Yahoo and Microsoft’s marriage will be loveless
AFTER 19 months of will-they, won’t-they courtship, Microsoft has finally tied a knot of sorts with Yahoo. Microsoft will merge Yahoo’s search technology into its own platform, Bing, while Yahoo will handle search ad sales.
For Yahoo, however, this isn’t “happy ever after”. It has been forced into a loveless, arranged marriage because of money worries. In fact, Yahoo staffers hate Microsoft; its suited, grey, corporatist image is anathema to their liberal Silicon Valley values.
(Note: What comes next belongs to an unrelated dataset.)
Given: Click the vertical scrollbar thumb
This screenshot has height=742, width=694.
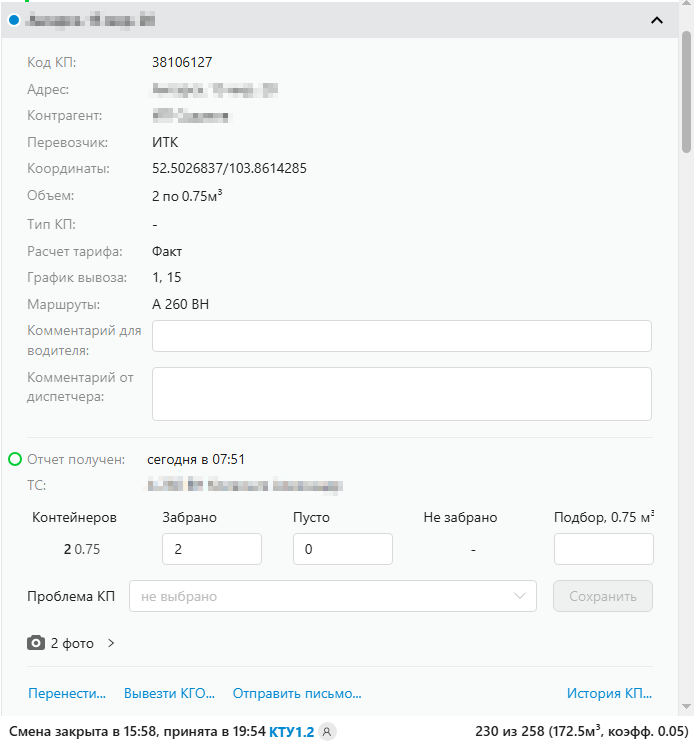Looking at the screenshot, I should (686, 92).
The dowry wasn’t that plentiful either. Just over a year ago, Microsoft was offering $33-a-share, or $48bn, for a full takeover of the firm. With Yahoo’s share price now languishing at around $15, giving it a market cap of $21bn, it’s clear that shareholders should have taken the money and ran.
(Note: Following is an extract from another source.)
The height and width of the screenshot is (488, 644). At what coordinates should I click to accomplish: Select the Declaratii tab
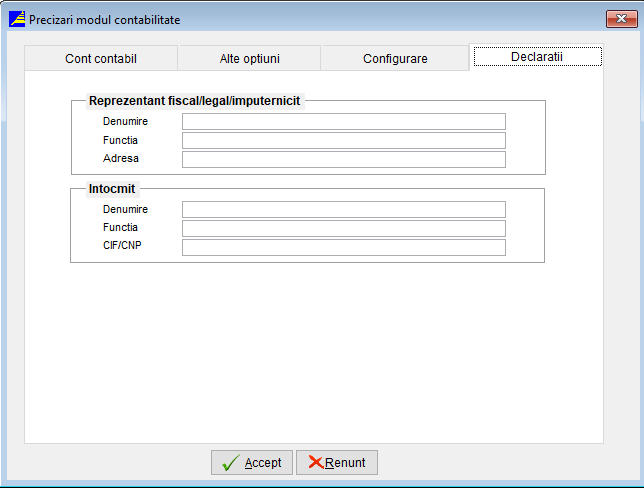tap(537, 57)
There was also a better offer from Google, a firm that Yahoo has always had a schoolgirl’s crush on. The pair cut a deal that would have let Yahoo use the search giant’s ad technology, providing Yahoo with up to $800m a year in extra revenue. Alas, Google jilted Yahoo at the alter as soon as it realised Microsoft was no longer interested in a full takeover.
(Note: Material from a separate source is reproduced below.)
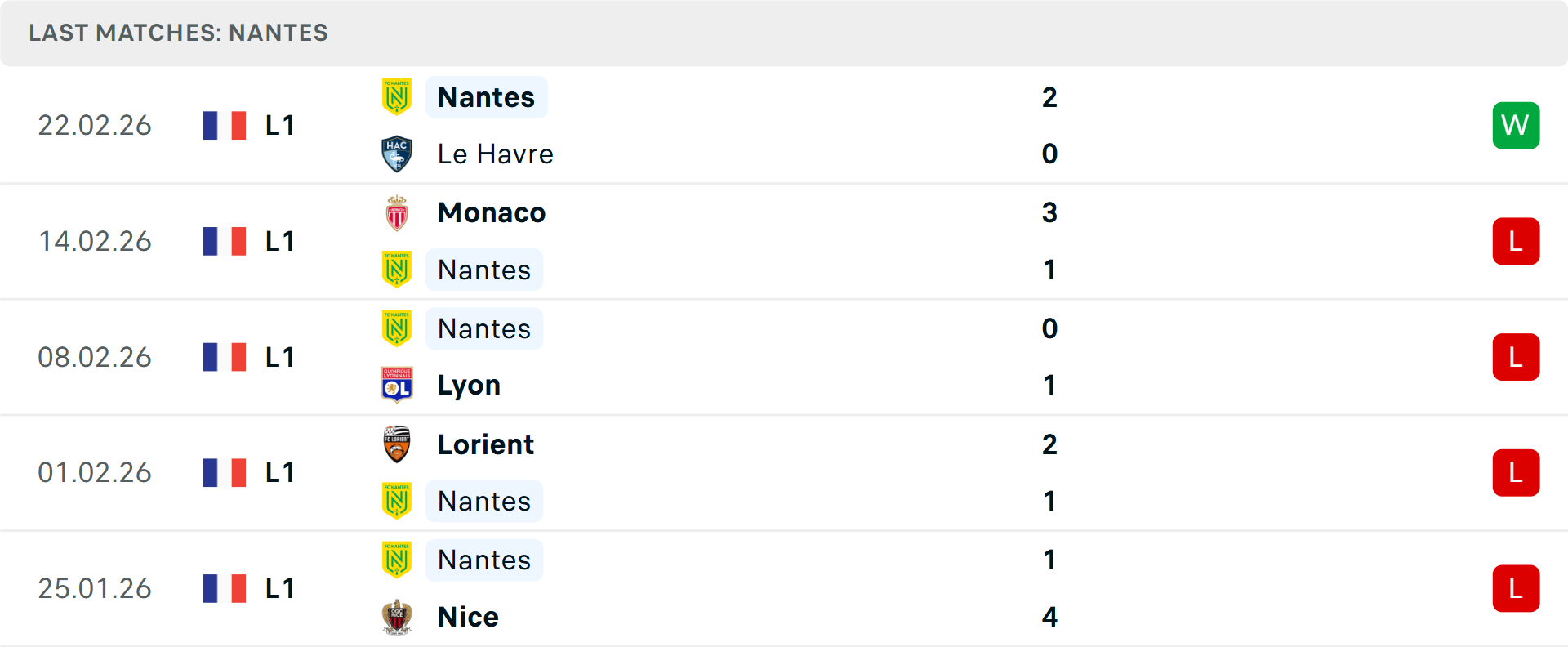The height and width of the screenshot is (647, 1568).
Task: Open the Nice team link
Action: click(468, 617)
Compared to these potential deals, the current tie-up is far less compelling for Yahoo. In return for $500m in annual operating income and $200m in cost savings, it is giving up something it can never regain: its independence.
It will stop developing its own search engine and become a good wife that looks after the customers, while Microsoft will manage the serious, technical stuff, darling.
Analysts had been expecting Yahoo to get an upfront payment of between $1bn and $2bn when it inked the well-trailed deal with Microsoft, but it was nowhere to be seen. Contrary to Yahoo boss Carol Bartz’s claim that the deal has “boatloads” of value for Yahoo shareholders, it’s clear that Microsoft chief Steve Ballmer is the one who is wearing the trousers.
For Microsoft, this is a well-cut deal. Having spent a decade and $10bn on internal efforts to compete with Google, Bing – the search platform it launched last month – is its best shot yet. In the US, Bing will now account for almost 30 per cent of searches, giving it the critical mass to stage an assault on its arch rival. Globally, the picture is less good, with Bing’s market share falling to 12 per cent, and even lower in the UK and Europe.
Even in the US, however, Microsoft will struggle to take on Google because internet search is a winner-takes-all market. Google gets more searches than anyone else, so it produces better results and displays the most relevant ads, which keeps consumers coming back, a process that serves to make the results better still. This cycle will be very hard to break.
The current search deal will last for the next 10 years. After that, Microsoft will probably divorce Yahoo, and what is left will be much-diminished: a brand that is dining out on past glories and an advertising sales team. Who will want to marry it then?